Vagus Nerve Stimulation surgery, a last-ditch effort to control seizures, stirs up a controversy amongst those who have the device implanted. Many patients love the relief from uncontrollable seizures. However, many other patients hate the side-effects caused by the surgery and the devise.

Up to 70% of people could have their seizures controlled with prescription drugs. For the remaining 30%, surgery may be an option. Epilepsy surgery has many different variations; temporal lobe resection, extratemporal cortical resection, and corpus callosal section. Besides these radical surgeries, Vagus or Vagal Nerve Stimulation surgery (VNS) implants a VNS pulse generator under the skin of the chest in a surgically created pocket. The electrode is tunneled subcutaneously from a neck incision. The VNS uses electrical pulses delivered to the vagus nerve in the neck which travel up into the brain. The vagus nerve has very few pain receptors and therefore provides a good pathway to deliver signals to the brain.
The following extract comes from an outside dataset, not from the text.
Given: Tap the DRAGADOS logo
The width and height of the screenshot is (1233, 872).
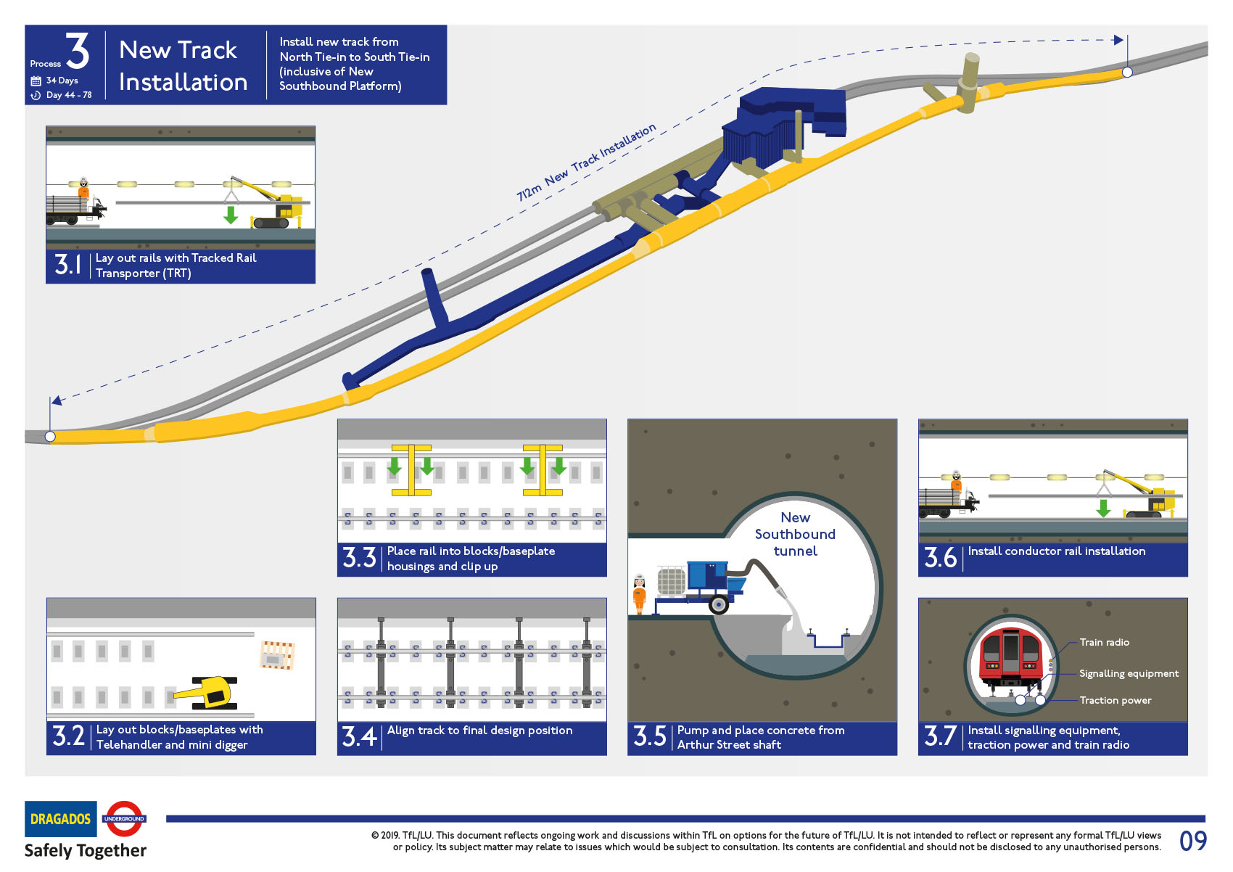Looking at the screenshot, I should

No one knows why the VNS reduces seizures. Proponents believe that persistent VNS causes changes in brain chemistry that may reduce excitatory amino acids and/or increase inhibitory levels. Patients report that VNS reduces the number, length, severity of seizures, and the length of recovery time after seizures. Some report improved quality of life. "It has been almost three years since my VNS, and the only thing I would have changed is that I would have had it about ten years earlier than I did."

However, one important thing doctors forget to tell you before they implant the VNS in a $23,000 surgery: If you have a heart attack, you can not be treated with an automated external defibrillator (AED). Patients with VNS cannot receive emergency treatment with electrical charges used to restore normal heart rhythm to patients in cardiac arrest.